Please reproduce exactly, and only, the lines from the one with "Where should I" through the last line of the listing below, both ends included, leaving out the pictures.
┌──
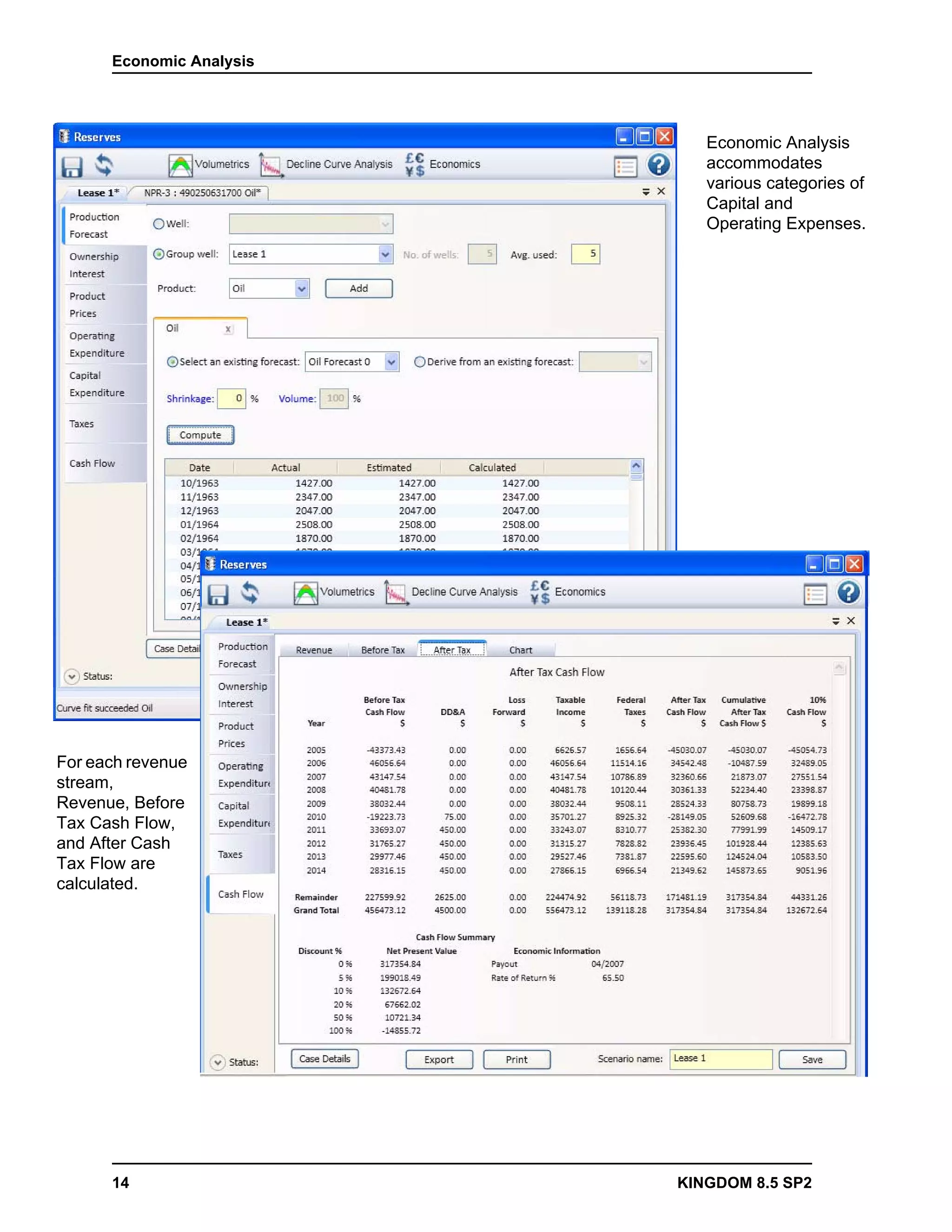Select the Group well radio button
This screenshot has height=1232, width=952.
tap(159, 254)
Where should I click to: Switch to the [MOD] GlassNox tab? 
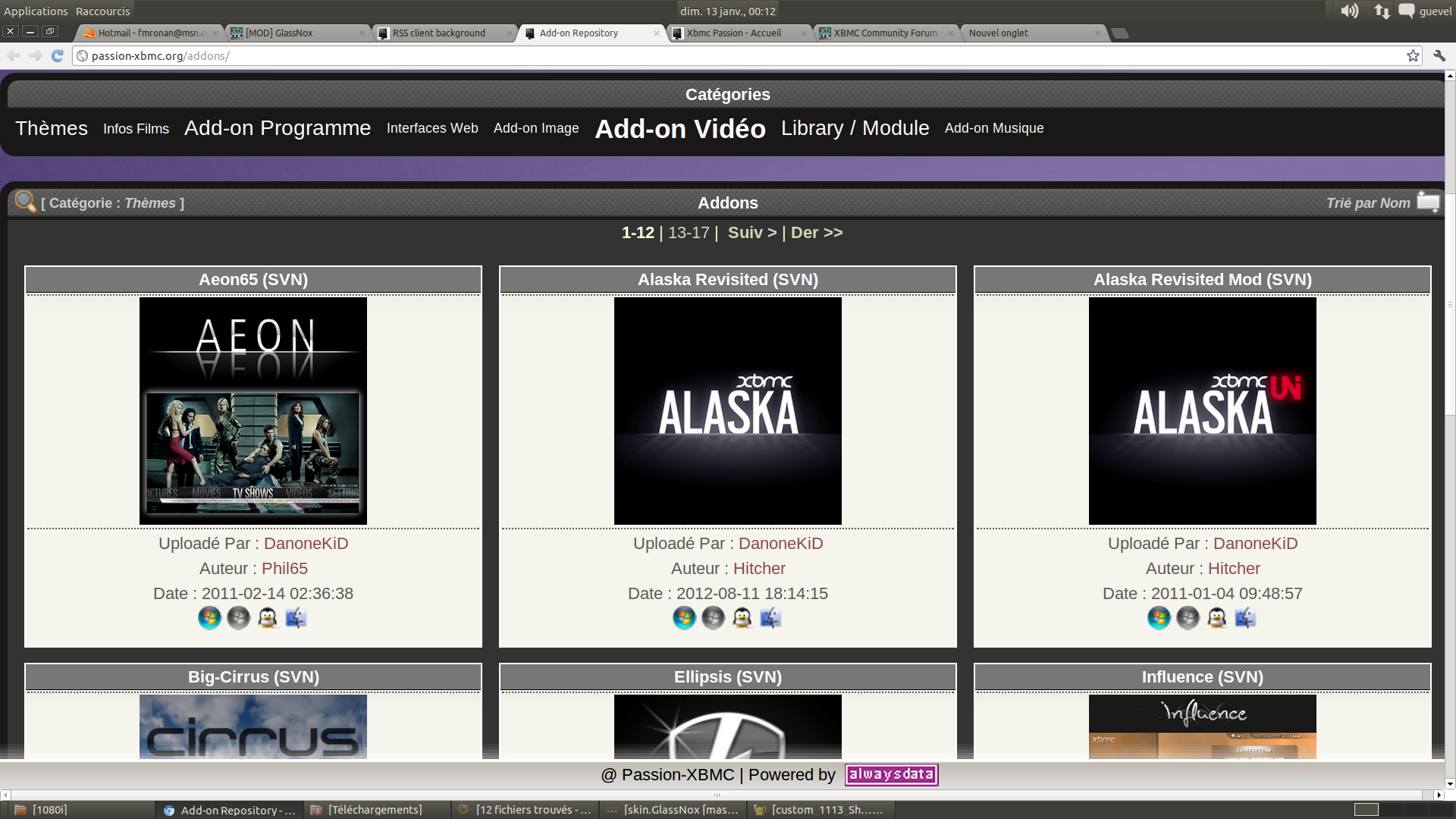tap(279, 33)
└──
- Response:
Where should I click to: Switch to the [MOD] GlassNox tab? 
tap(279, 33)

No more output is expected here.